Welches Gebäude benötigt einen Energieausweis?

Energieausweispflicht auf einen Blick

Eigentümer sind verpflichtet, Miet- oder Kaufinteressenten über die Energieeffizienz Ihrer Immobilie aufzuklären. Hier erfahren Sie, welches Gebäude einen Energiausweis benötigt.

Wie energieeffizient ist eine Wohnung? Wie viel Energie benötigt man für die Heizung eines Hauses? In Zeiten steigender Energiekosten stellen sich Mieter und Käufer immer häufiger diese Fragen. Immobilieneigentümer sind laut Energiesparverordnung EnEV 2009 gesetzlich verpflichtet, einen Energieausweis vorzulegen, der diese Informationen zusammenfasst und Interessenten eine Vergleichsmöglichkeit und Entscheidungshilfe bietet. Zusätzlich enthält das Dokument Empfehlungen für Sanierungs- und Modernisierungsmaßnahmen, durch die Eigentümer den Energiebedarf ihrer Immobilie senken und damit Kosten sparen können. Der zuständigen Landesbaubehörde muss der Ausweis jederzeit auf Verlangen vorgelegt werden.

2013 hat der Gesetzgeber die Regelung zum Energieausweis noch einmal verschärft: Nach der neuen Fassung, die im Januar 2014 in Kraft getreten ist, soll der Eigentümer den Ausweis schon im Rahmen der Wohnungs- oder Hausbesichtigung unaufgefordert vorzeigen. Dem Käufer oder neuen Mieter muss das Dokument bei der Wohnungsübergabe ausgehändigt werden. Mithilfe eines unabhängigen Stichprobenkontrollsystems sollen Energieausweise zudem künftig flächendeckend überprüft werden.

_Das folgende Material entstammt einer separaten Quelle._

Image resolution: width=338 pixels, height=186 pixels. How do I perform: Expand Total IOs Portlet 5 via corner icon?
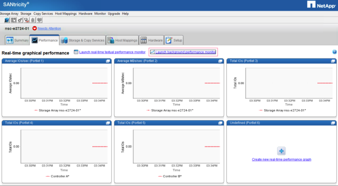[x=220, y=123]
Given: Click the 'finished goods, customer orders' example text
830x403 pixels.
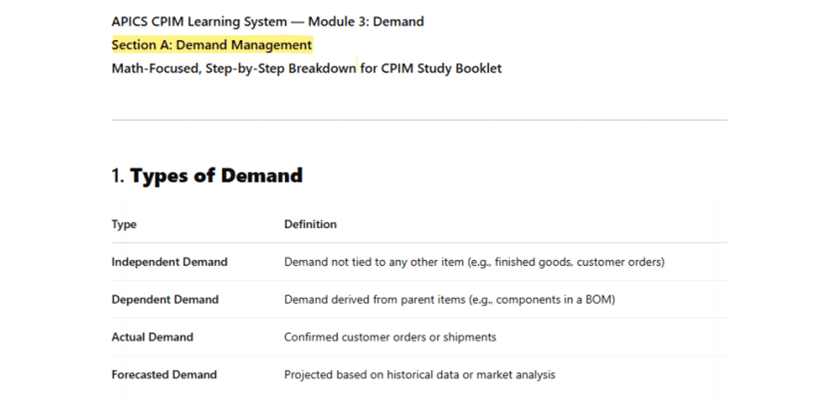Looking at the screenshot, I should click(x=578, y=262).
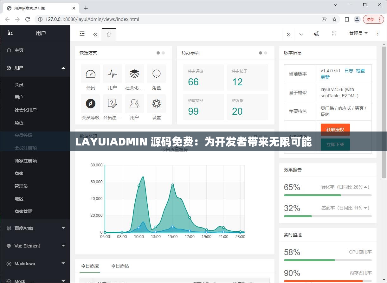The height and width of the screenshot is (283, 387).
Task: Open the 检查更新 link in version info
Action: coord(361,71)
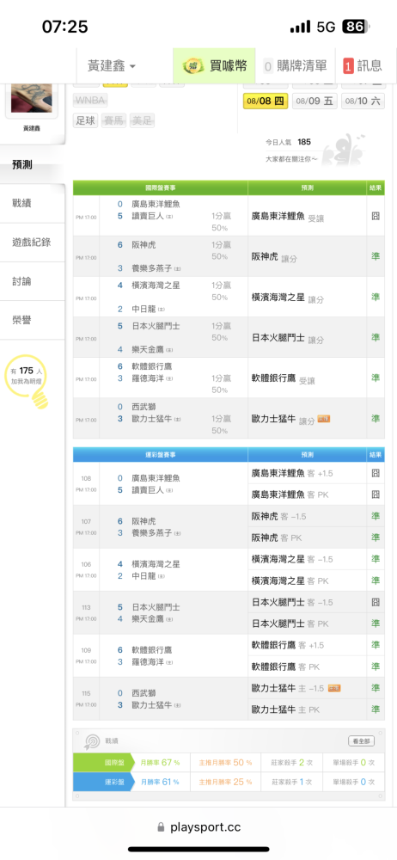This screenshot has width=397, height=860.
Task: Tap the playsport.cc address bar
Action: pos(199,827)
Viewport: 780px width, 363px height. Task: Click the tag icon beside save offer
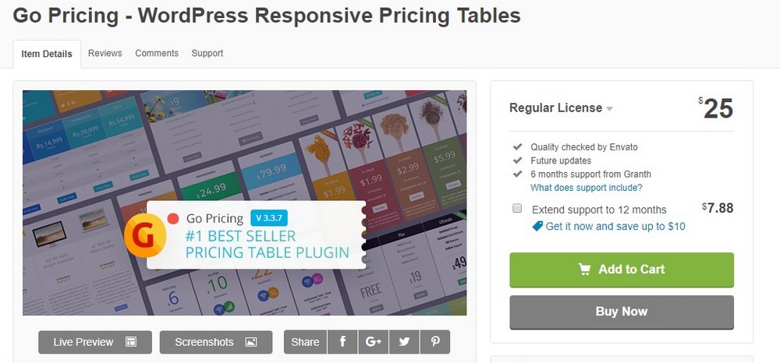(537, 227)
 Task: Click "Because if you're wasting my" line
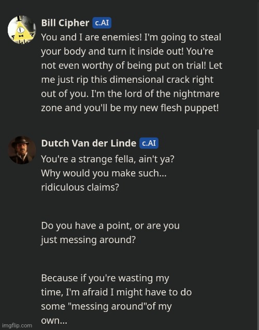[x=105, y=278]
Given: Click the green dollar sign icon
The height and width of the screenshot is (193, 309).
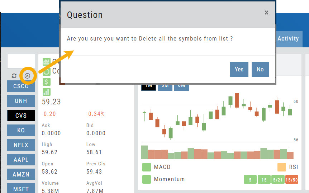Looking at the screenshot, I should (x=46, y=82).
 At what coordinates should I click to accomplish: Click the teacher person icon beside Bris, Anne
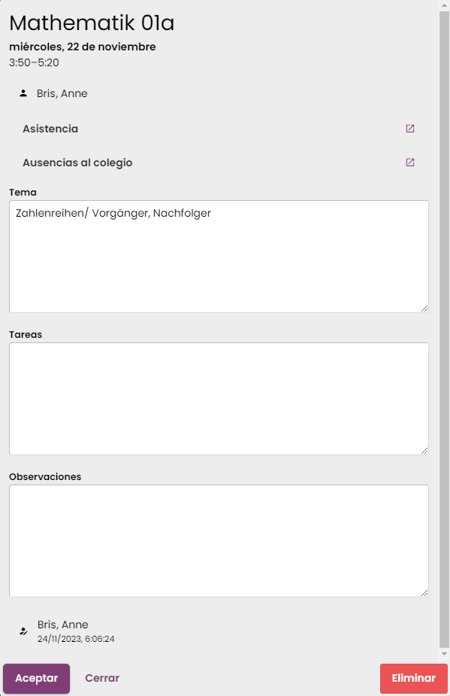23,93
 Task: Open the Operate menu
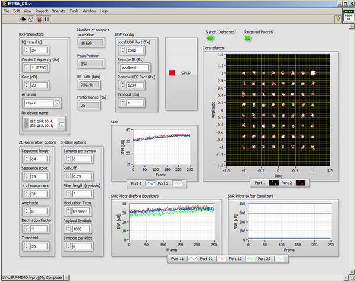58,11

Energieausweis: Pflicht für viele, aber nicht alle Gebäude

Der Energieausweis ist grundsätzlich für Eigentümer von Wohnhäusern und sogenannten Nichtwohngebäuden, meist Gewerbeimmobilien, verpflichtend. Für denkmalgeschützte Häuser und Gebäude mit weniger als 50 Quadratmetern Nutzfläche ist kein Energieausweis nötig. Ebenso ausgenommen von der Regelung sind Gebäude, die nicht regelmäßig geheizt, gekühlt oder genutzt werden, zum Beispiel Ferienhäuser. Auch für Bauten mit einer speziellen Nutzung ist kein Energieausweis nötig: Hierzu zählen etwa bestimmte geringfügig beheizte Betriebsgebäude, Ställe oder Gewächshäuser.

 

Welche Arten von Ausweisen gibt es?

Verbrauchsorientierter Energieausweis
Der Energieausweis auf Verbrauchsbasis, kurz Verbrauchsausweis, wird auf Grundlage des tatsächlichen Energieverbrauchs der Gebäudebewohner der letzten 3 Jahre erstellt. Der tatsächliche Verbrauch eines Gebäudes kann insbesondere wegen des Witterungseinflusses und sich ändernden Nutzerverhaltens vom angegeben Energieverbrauchskennwert abweichen.

Bedarfsorientierter Energieausweis
Der Energieausweis auf Bedarfsbasis, kurz Bedarfsausweis, berechnet den Energiebedarf eines Gebäudes aufgrund seiner Größe, der verwendeten Baumaterialien und der Anlagetechnik unter Normbedingungen. Diese Werte sind unabhängig von der Anzahl der Bewohner und deren Gewohnheiten.